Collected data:
++++++
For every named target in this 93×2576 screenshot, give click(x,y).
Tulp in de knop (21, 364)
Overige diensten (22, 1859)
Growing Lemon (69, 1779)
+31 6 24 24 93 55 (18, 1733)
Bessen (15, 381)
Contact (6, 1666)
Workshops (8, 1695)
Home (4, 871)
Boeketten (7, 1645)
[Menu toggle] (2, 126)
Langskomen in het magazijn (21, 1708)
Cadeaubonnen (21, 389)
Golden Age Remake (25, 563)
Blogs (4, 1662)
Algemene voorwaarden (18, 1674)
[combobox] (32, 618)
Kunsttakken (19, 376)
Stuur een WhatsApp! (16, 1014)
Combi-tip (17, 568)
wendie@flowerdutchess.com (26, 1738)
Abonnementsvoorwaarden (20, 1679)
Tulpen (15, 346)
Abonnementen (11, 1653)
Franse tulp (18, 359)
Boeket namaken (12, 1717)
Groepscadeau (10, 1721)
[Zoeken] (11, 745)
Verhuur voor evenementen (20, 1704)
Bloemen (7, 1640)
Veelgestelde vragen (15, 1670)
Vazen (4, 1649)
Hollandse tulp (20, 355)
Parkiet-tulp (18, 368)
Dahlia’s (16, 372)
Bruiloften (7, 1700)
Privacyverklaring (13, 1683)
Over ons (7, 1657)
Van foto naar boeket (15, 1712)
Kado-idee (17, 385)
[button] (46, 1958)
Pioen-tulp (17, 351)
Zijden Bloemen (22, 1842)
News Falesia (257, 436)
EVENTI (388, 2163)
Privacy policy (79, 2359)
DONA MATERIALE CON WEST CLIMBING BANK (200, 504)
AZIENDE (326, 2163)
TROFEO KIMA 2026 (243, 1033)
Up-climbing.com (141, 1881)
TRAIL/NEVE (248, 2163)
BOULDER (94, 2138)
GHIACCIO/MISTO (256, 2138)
++++++
Prompt: Nothing but the lines from the top of the records down to the line with "[Zoeken] (11, 745)" belongs in the answer; repeat them exactly.

Answer area:
For every named target in this 93×2576 screenshot, give click(x,y).
Tulp in de knop (21, 364)
Overige diensten (22, 1859)
Growing Lemon (69, 1779)
+31 6 24 24 93 55 (18, 1733)
Bessen (15, 381)
Contact (6, 1666)
Workshops (8, 1695)
Home (4, 871)
Boeketten (7, 1645)
[Menu toggle] (2, 126)
Langskomen in het magazijn (21, 1708)
Cadeaubonnen (21, 389)
Golden Age Remake (25, 563)
Blogs (4, 1662)
Algemene voorwaarden (18, 1674)
[combobox] (32, 618)
Kunsttakken (19, 376)
Stuur een WhatsApp! (16, 1014)
Combi-tip (17, 568)
wendie@flowerdutchess.com (26, 1738)
Abonnementsvoorwaarden (20, 1679)
Tulpen (15, 346)
Abonnementen (11, 1653)
Franse tulp (18, 359)
Boeket namaken (12, 1717)
Groepscadeau (10, 1721)
[Zoeken] (11, 745)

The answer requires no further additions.